How to Extract Domain Names from URLs in VBA

Backlink is one of the most important factors for search engine ranking. Thus, the analysis of backlinks is significant for website owners. It is known that Google Webmaster tools can record search traffic allowing users to check the links to their sites. We can download the relevant data as figure 1.

webmaster download

Figure 1

However, it is imperfect that the data only consists of links and dates (figure 2), which are not categorized or visualized. In my point of view, the worst part is that there is no data of domain names, which are of a higher value than the backlinks. Therefore, if we want to see the domain names, we have to process the data ourselves. Today, I would like to share my knowledge about how to extract domain names from URLs in VBA.

webmaster links

Figure 2

Why Programmatically Processing the Excel Data?

Some may think that it is not necessary to deal with the data in VBA. That to filter the domain names, the basic built-in functions are enough.
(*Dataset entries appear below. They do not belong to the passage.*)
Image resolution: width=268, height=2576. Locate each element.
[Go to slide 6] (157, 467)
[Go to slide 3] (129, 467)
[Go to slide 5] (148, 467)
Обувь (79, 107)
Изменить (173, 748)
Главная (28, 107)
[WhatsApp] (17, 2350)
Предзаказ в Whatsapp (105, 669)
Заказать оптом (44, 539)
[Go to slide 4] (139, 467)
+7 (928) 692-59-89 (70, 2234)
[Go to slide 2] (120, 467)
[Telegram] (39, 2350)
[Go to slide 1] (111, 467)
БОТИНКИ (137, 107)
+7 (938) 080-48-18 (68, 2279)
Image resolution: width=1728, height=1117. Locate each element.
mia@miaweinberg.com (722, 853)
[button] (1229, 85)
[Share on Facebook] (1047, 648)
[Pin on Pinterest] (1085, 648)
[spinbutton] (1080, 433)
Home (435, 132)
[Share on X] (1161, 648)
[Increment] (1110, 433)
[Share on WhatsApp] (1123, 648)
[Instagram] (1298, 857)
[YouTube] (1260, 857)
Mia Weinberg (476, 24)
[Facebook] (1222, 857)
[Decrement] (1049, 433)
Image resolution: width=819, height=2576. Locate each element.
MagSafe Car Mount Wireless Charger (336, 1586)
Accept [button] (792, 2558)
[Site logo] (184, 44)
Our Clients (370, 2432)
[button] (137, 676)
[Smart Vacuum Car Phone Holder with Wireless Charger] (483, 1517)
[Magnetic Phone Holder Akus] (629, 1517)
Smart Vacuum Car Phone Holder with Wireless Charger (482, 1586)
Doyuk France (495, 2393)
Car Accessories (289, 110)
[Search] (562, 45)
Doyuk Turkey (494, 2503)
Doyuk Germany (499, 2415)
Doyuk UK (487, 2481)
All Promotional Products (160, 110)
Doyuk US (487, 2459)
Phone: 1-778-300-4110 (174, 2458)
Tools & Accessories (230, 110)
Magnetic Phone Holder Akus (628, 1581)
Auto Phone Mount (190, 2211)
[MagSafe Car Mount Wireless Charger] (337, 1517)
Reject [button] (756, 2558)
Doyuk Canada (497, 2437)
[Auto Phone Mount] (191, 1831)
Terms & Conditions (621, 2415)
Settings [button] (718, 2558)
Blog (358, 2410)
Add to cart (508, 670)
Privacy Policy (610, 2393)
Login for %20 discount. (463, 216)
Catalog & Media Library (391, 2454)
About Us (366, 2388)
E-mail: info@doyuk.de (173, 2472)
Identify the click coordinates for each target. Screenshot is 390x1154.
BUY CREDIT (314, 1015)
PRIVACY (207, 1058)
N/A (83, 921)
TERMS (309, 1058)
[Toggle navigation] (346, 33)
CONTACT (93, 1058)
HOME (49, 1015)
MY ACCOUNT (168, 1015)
It is true that to get the domain names, we just need to type in “=LEFT(text, FIND(“/”,text,[start_num]))”. However, this approach is not perfect. It cannot process sub domain names. For example, after executing excel functions, we can get both “a.test.com” and “b.test.com” whereas the target domain name should be “test.com”. How can we solve this complicated question? The answer is to write a program in VBA.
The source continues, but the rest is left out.